Eine Blütezeit hatte die Kirchenfenster-Kunst in der Epoche der Gotik. Sie prägt bis heute den Eindruck der mächtigen Kathedralen aus dem 12. bis 16. Jahrhundert. Spätere Zeiten zogen farblose Fenster vor, um mehr Licht in die Kirchen zu lasssen, bis es im 19. Jahrhundert zu einer Wiederentdeckung der Glasmalerei kam. Auch in jüngster Zeit gestalten bekannte Künstler Glasfenster, wie Gerhard Richter, der Entwürfe für den Kölner Dom und das saarländische Kloster Tholey schuf. In der Dortmunder St. Reinoldi-Kirche finden sich Fenster des Glaskünstlers Hans Gottfried von Stockhausen aus den Jahren 1967/68, die aus 100 000 farbigen Einzelscheiben bestehen. In der Auferstehungskirche in Bad Oeynhausen gestaltete von Stockhausen eine ganze Wand als Glaskunstwerk.
Glas ist, ohne Übertreibung, überall. Dennoch handelt es sich aus Sicht Wondraczeks um eines der am meisten unterschätzten Materialien überhaupt.
Seine Liste der eher weniger bekannten Einsatzgebiete ist lang. Sie beginnt beim Einsatz in der Computertechnik und der Internettechnologie. „Ohne Glas keine Chips oder – als optische Fasern – kein World Wide Web“, zählt er auf. Dazu kommen bioaktive Gläser, die langsam abgebaut werden und deren Inhaltsstoffe den Aufbau neuen Gewebes, etwa Knochen, unterstützen. Es gibt faltbare Glasdisplays, superkratzfeste Varianten für Mobiltelefone und noch viel, viel mehr.
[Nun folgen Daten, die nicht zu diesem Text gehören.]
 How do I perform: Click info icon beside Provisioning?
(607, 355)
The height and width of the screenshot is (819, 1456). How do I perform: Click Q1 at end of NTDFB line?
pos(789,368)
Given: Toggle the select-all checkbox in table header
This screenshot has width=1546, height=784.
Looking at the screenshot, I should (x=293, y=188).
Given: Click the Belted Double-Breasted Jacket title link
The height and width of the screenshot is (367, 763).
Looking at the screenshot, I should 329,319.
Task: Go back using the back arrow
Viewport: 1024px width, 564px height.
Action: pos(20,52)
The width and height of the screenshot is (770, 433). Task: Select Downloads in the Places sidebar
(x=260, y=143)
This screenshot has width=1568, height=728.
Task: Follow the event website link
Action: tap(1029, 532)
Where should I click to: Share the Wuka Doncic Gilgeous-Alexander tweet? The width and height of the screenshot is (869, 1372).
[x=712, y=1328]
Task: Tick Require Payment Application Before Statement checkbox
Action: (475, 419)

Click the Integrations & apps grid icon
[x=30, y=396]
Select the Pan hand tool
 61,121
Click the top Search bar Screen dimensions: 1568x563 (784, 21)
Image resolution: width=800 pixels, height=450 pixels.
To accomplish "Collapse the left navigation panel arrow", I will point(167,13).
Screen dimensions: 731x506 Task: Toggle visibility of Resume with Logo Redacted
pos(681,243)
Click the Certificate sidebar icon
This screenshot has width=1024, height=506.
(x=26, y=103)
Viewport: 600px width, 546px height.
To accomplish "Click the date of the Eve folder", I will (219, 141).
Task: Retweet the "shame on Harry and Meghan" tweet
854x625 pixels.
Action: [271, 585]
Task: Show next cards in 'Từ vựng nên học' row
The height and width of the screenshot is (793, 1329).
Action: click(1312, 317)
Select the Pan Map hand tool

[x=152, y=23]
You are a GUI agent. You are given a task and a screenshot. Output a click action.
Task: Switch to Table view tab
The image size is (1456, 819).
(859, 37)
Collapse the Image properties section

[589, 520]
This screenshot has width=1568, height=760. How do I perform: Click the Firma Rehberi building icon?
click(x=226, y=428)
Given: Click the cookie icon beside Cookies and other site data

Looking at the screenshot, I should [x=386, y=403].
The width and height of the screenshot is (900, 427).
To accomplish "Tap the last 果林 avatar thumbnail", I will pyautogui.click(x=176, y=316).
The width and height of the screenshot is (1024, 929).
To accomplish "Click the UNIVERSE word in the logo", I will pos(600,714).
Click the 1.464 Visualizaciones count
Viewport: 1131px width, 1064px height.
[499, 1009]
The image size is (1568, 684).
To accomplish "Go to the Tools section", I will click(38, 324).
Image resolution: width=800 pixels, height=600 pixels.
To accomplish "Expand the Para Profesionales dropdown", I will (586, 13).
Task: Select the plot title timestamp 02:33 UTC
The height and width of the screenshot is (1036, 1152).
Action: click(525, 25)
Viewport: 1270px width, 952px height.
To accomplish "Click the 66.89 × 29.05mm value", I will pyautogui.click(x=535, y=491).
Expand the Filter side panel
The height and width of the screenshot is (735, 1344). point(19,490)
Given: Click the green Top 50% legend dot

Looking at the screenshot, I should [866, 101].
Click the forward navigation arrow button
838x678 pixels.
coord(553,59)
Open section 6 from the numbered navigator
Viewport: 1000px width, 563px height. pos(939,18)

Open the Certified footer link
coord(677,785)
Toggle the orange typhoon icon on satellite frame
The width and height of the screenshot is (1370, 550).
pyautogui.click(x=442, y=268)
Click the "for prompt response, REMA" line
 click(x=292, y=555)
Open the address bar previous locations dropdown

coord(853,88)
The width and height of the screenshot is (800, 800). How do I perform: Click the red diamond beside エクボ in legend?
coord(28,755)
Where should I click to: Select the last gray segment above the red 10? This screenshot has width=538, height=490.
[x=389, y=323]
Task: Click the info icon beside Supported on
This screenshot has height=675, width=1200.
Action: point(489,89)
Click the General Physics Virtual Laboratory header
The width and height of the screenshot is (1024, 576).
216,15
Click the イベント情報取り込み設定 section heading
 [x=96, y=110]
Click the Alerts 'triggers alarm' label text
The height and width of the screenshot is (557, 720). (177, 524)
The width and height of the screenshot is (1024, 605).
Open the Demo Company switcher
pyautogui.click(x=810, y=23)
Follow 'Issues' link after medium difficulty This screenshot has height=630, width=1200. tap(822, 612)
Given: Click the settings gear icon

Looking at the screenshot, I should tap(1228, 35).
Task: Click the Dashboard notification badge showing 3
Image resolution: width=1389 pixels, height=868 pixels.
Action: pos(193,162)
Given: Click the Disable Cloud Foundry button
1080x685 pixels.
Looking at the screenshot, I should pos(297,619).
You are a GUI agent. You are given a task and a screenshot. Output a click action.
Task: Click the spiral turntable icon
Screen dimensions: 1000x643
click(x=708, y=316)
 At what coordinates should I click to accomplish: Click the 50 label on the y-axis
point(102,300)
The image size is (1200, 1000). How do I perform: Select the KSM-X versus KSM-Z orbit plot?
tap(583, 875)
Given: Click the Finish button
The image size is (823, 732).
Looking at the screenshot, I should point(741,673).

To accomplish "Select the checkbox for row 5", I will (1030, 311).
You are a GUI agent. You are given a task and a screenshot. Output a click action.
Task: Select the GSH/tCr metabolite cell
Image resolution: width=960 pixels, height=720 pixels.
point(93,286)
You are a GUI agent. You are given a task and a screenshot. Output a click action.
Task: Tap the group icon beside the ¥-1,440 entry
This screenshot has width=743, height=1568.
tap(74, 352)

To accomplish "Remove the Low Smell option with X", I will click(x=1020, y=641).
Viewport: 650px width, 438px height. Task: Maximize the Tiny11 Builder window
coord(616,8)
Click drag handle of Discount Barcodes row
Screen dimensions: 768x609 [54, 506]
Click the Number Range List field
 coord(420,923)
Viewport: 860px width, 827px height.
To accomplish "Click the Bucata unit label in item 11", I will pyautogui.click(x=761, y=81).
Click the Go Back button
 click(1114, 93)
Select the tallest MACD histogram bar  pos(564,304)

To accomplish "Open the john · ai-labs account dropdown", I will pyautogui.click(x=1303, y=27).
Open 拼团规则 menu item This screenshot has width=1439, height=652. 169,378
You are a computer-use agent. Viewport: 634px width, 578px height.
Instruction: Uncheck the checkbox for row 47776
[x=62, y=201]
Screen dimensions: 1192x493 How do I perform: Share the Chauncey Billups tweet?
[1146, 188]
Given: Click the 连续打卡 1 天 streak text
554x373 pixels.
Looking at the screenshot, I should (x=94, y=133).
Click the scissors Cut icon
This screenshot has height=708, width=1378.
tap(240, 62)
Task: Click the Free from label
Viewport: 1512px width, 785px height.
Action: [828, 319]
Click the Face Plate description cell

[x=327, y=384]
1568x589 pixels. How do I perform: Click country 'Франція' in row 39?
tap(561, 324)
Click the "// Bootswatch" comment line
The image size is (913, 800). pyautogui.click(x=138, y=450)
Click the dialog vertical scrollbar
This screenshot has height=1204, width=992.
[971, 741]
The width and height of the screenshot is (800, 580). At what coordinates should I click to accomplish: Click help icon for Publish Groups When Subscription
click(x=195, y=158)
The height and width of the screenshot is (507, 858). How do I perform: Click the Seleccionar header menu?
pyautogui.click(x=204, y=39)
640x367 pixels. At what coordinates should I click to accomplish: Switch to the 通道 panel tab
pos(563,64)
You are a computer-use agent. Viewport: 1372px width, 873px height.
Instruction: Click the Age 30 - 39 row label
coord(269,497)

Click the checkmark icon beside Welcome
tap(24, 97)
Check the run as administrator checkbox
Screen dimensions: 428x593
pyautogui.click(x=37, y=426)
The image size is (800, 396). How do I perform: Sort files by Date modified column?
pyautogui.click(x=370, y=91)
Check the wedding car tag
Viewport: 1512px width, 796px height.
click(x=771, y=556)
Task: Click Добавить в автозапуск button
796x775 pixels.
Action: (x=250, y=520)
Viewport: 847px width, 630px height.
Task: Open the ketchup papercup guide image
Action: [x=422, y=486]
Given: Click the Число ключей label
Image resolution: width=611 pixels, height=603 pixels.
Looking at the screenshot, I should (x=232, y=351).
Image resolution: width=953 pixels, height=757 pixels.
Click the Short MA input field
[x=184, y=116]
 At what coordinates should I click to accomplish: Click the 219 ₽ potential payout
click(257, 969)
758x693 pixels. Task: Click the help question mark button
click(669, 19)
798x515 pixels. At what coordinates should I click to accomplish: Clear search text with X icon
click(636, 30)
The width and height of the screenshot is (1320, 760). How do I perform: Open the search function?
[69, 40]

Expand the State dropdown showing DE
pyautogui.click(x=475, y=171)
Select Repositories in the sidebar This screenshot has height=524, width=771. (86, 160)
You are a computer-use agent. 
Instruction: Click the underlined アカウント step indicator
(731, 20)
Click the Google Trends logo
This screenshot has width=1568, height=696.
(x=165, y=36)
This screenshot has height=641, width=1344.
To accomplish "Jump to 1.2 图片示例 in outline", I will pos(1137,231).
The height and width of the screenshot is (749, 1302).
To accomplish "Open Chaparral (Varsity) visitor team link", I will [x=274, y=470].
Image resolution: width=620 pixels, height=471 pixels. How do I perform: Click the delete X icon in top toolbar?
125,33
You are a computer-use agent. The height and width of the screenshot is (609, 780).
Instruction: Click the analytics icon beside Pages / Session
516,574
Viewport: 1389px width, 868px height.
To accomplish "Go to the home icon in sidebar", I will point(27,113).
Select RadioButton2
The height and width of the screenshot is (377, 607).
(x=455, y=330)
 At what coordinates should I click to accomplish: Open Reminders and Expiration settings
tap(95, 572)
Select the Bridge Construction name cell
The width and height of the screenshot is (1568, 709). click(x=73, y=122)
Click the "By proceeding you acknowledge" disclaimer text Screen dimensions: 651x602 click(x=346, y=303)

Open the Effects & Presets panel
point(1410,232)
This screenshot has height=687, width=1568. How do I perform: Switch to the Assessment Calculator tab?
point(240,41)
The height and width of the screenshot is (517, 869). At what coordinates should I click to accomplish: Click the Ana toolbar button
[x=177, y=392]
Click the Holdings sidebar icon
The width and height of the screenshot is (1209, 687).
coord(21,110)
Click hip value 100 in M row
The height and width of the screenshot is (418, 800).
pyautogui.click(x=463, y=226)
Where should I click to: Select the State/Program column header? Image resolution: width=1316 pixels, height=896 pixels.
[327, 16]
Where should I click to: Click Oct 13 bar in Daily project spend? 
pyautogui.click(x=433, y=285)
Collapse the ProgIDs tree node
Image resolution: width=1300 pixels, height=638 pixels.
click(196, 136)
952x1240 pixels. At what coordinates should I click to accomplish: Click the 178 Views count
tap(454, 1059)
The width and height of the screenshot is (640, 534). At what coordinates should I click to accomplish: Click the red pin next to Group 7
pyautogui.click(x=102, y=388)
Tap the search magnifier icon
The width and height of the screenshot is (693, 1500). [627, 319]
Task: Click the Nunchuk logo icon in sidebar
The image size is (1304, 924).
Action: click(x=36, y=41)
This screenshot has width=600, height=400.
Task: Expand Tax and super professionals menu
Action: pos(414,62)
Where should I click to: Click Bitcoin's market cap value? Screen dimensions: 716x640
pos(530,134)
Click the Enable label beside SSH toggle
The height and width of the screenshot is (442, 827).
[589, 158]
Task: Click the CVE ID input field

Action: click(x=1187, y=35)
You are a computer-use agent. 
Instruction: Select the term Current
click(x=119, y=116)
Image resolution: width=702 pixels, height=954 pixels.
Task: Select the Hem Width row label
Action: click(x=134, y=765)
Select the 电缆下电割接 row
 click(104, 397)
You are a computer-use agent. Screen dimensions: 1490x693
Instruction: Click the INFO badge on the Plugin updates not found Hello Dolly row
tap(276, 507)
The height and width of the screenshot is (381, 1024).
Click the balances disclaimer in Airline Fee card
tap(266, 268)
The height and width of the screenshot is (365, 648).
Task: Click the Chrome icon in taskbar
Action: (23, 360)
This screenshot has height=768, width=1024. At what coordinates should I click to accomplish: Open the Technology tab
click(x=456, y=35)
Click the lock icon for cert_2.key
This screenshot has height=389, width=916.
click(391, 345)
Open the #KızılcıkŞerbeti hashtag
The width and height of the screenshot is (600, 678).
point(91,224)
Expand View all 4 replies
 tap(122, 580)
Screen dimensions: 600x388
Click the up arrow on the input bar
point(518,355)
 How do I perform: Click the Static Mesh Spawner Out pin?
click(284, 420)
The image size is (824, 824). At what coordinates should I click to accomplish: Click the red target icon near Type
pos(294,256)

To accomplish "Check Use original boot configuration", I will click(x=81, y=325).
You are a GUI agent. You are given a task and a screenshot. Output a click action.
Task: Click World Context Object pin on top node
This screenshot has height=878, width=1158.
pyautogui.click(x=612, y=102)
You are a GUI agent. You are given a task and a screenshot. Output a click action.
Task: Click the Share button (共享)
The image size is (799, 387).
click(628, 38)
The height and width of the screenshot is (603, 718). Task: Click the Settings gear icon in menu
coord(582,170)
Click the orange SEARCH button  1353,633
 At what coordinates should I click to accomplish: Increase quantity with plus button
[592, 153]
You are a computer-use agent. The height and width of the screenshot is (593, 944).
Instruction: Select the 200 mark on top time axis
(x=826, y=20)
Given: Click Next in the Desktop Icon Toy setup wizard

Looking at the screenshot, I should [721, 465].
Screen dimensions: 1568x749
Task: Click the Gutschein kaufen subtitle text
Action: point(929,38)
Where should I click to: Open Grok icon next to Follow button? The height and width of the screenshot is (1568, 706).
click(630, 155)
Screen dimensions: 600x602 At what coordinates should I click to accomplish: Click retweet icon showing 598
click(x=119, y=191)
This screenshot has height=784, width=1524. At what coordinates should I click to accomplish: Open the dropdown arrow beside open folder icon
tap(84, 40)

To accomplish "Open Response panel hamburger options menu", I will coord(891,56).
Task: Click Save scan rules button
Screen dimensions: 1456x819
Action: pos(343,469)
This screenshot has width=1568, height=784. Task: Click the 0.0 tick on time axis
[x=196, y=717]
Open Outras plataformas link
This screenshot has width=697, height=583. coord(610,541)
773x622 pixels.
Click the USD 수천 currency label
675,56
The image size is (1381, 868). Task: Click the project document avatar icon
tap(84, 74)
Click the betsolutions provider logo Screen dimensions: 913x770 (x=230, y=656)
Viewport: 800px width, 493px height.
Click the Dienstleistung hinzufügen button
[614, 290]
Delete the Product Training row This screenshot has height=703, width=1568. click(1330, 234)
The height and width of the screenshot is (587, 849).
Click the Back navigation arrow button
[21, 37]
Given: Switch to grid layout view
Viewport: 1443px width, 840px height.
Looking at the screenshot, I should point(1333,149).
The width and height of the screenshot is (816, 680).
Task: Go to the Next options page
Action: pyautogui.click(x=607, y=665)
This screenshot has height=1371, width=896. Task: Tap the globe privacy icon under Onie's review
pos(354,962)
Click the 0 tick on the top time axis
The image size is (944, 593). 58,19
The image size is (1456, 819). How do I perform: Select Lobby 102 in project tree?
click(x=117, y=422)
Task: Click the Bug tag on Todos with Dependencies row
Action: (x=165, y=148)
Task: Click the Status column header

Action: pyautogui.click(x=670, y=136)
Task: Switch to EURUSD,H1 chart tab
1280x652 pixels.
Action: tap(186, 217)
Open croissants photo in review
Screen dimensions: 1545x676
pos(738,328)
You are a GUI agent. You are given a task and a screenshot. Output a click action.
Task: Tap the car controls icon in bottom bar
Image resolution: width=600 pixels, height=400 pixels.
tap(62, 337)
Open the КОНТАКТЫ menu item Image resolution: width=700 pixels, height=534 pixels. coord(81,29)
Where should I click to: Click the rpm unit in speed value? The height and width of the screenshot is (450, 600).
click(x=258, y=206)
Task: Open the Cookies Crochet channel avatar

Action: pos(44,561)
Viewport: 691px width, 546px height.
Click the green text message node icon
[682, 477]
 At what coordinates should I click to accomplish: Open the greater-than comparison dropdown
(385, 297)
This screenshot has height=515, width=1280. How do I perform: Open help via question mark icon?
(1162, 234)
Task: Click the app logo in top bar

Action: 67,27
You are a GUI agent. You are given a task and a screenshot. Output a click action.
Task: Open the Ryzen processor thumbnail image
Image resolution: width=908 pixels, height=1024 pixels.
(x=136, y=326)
Dabei glich auch die Glasforschung über lange Zeit ein Stück weit der Suche nach Erkenntnissen in mittelalterlichen Laboren. Die Alchimisten hatten zum Beispiel entdeckt, dass in Königswasser – einem starken Säuregemisch – aufgelöstes Gold für eine intensiv rubinrote Farbe sorgt, wenn man es der Glasschmelze beifügt. Wie ihre Vorgänger versuchen auch die Wissenschaftler der Neuzeit, durch die Zugabe von mehr oder weniger exotischen Stoffen die Eigenschaften des Glases zu verändern.
Dieses Herangehen koste nicht nur viel Zeit, Geld und Energie, die Ergebnisse seien auch nur schwer vorherzusagen, sagt Wondraczek. Doch in den vergangenen fünf, zehn Jahren begann sich das zu ändern: „Mit Hilfe der Künstlichen Intelligenz (KI) gelingt es, Experimente vorhersehbarer zu machen“, sagt der Wissenschaftler.
Wohin führt die Glasforschung? Seriöse Prognosen sind schwer abzugeben. So konnte sich lange kein Wissenschaftler vorstellen, dass Glas sehr effizient Licht leitet. Die Glasfaser-Technologie spricht inzwischen eine andere Sprache – und transkontinentale Unterseekabel sorgen sicher für einen Informationsaustausch etwa zwischen Alter und Neuer Welt.